CQRS in in C# most trivial possible example

Hello everybody,

today I want to make compendium of CQRS for very simple case.

So, at one of the projects I seen following way of implementing code:

public class WriteModel
{
        //common properties
        public int SomeEntity {get;set; } // ID of some entity
}

public class ReadModel : WriteModel
{
        public string AdditionalProperty {get;set; }
}

and that way of implementing it was proudly named CQRS. To be honest I wasn't very agreeable on that part, so I decided to hear opinions of other people, not only mine understanding of what I read in book.

And I'd like to save one of the comments not only at stackoverflow, but also at my web site.

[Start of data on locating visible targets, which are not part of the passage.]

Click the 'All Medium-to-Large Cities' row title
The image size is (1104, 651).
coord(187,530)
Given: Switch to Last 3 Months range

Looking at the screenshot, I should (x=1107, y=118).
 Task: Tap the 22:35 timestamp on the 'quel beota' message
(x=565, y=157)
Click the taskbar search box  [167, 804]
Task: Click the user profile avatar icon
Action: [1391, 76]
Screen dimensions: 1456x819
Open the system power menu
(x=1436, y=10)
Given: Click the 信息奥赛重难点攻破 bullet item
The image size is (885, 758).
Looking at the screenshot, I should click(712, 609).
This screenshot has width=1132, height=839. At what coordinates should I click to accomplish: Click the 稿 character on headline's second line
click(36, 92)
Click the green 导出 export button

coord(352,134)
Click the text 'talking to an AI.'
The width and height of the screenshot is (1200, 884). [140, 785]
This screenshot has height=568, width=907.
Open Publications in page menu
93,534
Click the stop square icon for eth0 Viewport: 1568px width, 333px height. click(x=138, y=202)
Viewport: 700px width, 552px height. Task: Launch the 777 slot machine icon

So, what's wrong with this approach?

Liskov Substitution Principal is one problem -- the WriteModel supports mutations (via commands); to inherit from the WriteModel as you do here implies that the ReadModel also supports commands. Which implies that the WriteModel is not the only way to mutate the state of the model. That's very bad. If reverse the hierarchy, then you have a ReadModel supporting queries (good), and then the WriteModel inheriting from it also supporting queries. That's bad, but not to such a degree.  In other words, by doing this, you are losing separation of the two models. When you abandon CQRS like this, you are giving up the benefits the pattern affords. Let's imagine this exercise -- suppose you start with a model representation using Command Query Separation (aka: CQS). A trivial implementation might look like

public class Model {
    private Model.State state;

    // queries go here
    // these never change the model state

    // commands go here
    // these can change the model state
    // they don't usually return data
}

So for an example like a model of a bank account, a naive model might look like:

// CQS
public class Account {
    private Account.State state;

    // commands
    public void deposit(Money m) {...}
    public void withdraw(Money m) {...}

    // queries
    public Money getBalance() {...}

    private class State {...}
}

Superficially, all that CQRS adds here is the refactoring of the commands and queries into two separate implementations (ie: the "write model" and the "read model").

// CQRS
public class Account {
    public class WriteModel {
        private Account.State state;

        // commands
        public void deposit(Money m) {...}
        public void withdraw(Money m) {...}
    }

    public class ReadModel {
        private Account.State state;

        // queries
        public Money getBalance() {...}
    }

    private class State {...}
}

This, by itself, doesn't buy you very much -- two separate interfaces instead of one gives you some assurance that the compiler can enforce that the read only representation of the account can't be used to change it. Greg Young's key insight at this point: because we have separated the two models, we no longer need to use the same representation of the account state in both cases. In the abstract form, it might look more like:

// CQRS
public class Account {
    public class WriteModel {
        private WriteModel.State state;

        // commands
        public void deposit(Money m) {...}
        public void withdraw(Money m) {...}

        private class State {...}
    }

    public class ReadModel {
        private ReadModel.State state;

        // queries
        public Money getBalance() {...}

        private class State {...}
    }
}

This is a really big deal, because WriteModel.State can now be optimized for writes, and ReadModel.State can be optimized for reads. You can have completely different representations, completely different persistence strategies, even different skill levels of programmers working each model (programmers working with the read model may introduce bugs, but they can't possibly corrupt your client's data, because data modifications are restricted to the write model). But all of that goes away if you insist on the two models sharing a representation of state.